Ethanol-fueled vehicles are also worse than gasoline-powered ones, the study found.

“A lot of the technologies that we think of as being clean … are not better than gasoline,” co-author Julian Marshall said.

“Unfortunately, when a wire is connected to an electric vehicle at one end and a coal-fired power plant at the other end, the environmental consequences are worse than driving a normal gasoline-powered car,” said Ken Caldeira of the Carnegie Institution for Science, who was not involved in the study.

Coal is primary U.S. electricity source

Studies conducted by Climate Central in 2012 and 2013 had showed that the greenhouse gas emissions of vehicles running off electricity sourced from coal were worse than those of gasoline-powered vehicles. The new study confirmed those prior findings and also expanded them to encompass health impacts of various energy sources.

The researchers examined 10 different ways to power automobiles, including gasoline, diesel, liquid biofuels, compressed natural gas and electricity from a variety of sources, both conventional and alternative. They then calculated all the air pollution emitted from the process of producing the fuels (or batteries or electricity), as well as the pollution emitted during the vehicle’s operation. They then estimated the health and climate effects of these emissions.

Researcher Jason Hill emphasized that just looking at the emissions from a vehicle’s tailpipe can dramatically underestimate a fuel source’s health and environmental impact. For example, ethanol fuels are also responsible for air pollution released from the vehicles used to grow the corn, from the soil following the application of fertilizer, and from the process of fermenting and distilling the corn into ethanol.

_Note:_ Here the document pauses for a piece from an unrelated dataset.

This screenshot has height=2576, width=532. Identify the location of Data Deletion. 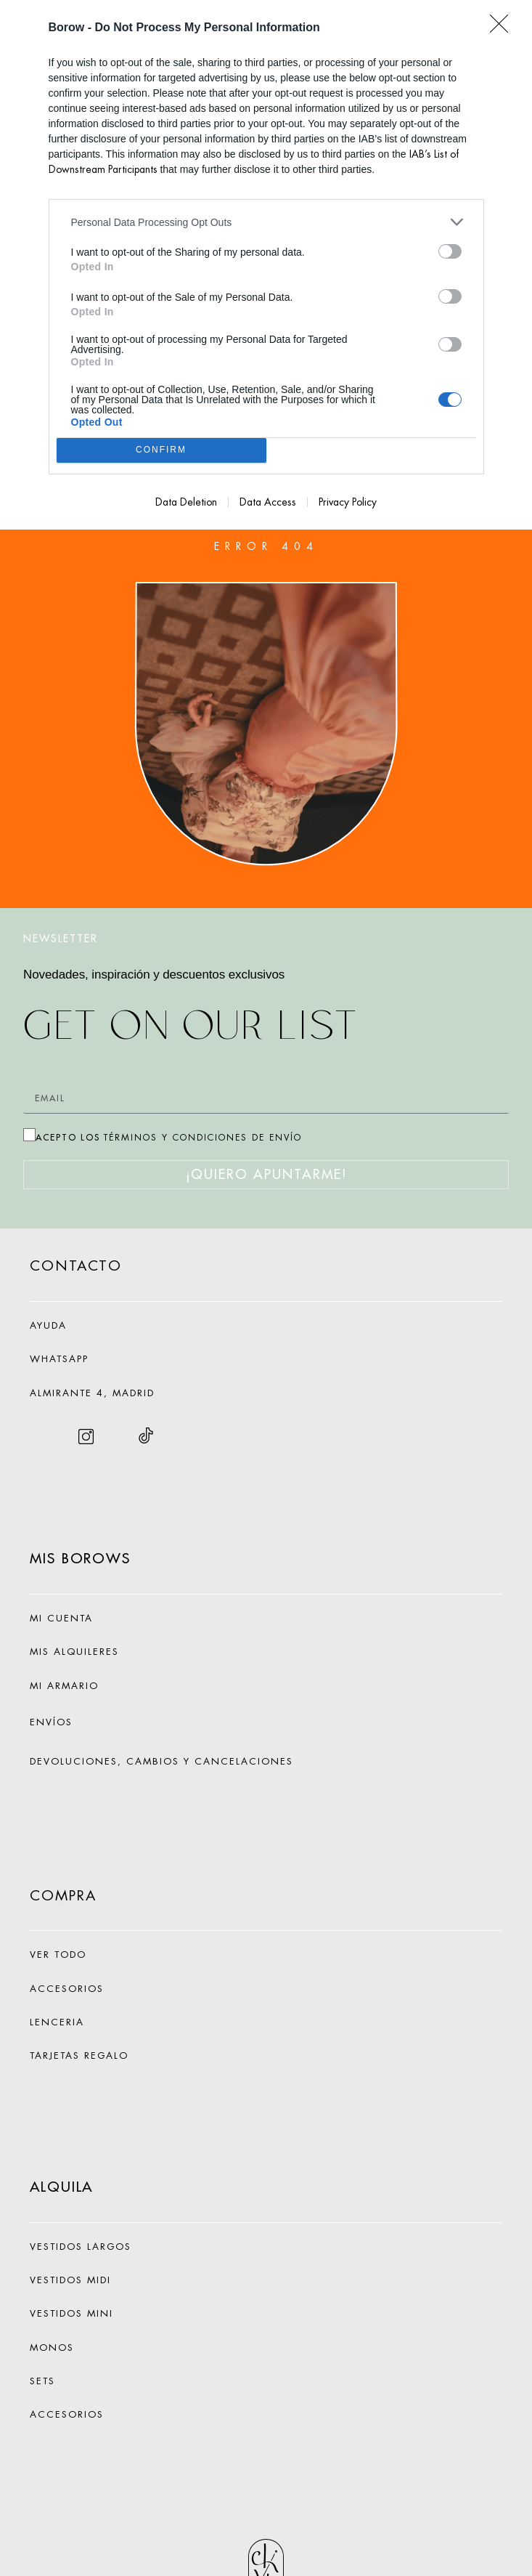
(186, 502).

When it come to electric vehicles, the source of the electricity is the key question. According to the U.S. Department of Energy, 39 percent of the country’s electricity comes from coal, 27 percent from natural gas, about 20 percent from nuclear power, 7 percent from dams or water turbines, and 6 percent from all other sources.

Coal, ethanol more lethal than gasoline

The researchers found that electric cars run from coal actually kill 360 percent more people than cars run from gasoline, due to increased soot and smog emissions. They also emit significantly more carbon dioxide, a greenhouse gas.

In contrast, natural gas-powered electric cars would only kill half as many people as gasoline-powered cars. Electric cars powered from wind or water energy would cause only 25 percent as many air-pollution-related deaths. Hybrid and diesel engines were also lower-impact than gasoline engines.

Ethanol, in contrast, causes 80 percent more air pollution-related deaths than gasoline, and also emits more greenhouse gases.

“If we’re using ethanol for environmental benefits, for air quality and climate change, we’re going down the wrong path,” Hill said.

“Any honest accounting of greenhouse gas mitigation strategies must… consider the possibility of unintended consequences,” said Timothy Johnson of Duke University, who was not involved in the study.

Johnson noted that other impacts of different energy sources might include local environmental effects of producing or using the fuels, such as increased air pollution from truck traffic to ethanol refineries.

“While these considerations go beyond the paper’s focus on air quality, the study reminds us that we need to widen our analytical boundaries if we are going to address greenhouse gas emissions sustainably,” Johnson said.

Another impact might be destruction of water supplies due to mining for raw materials for solar panels, batteries or other alternative energy sources.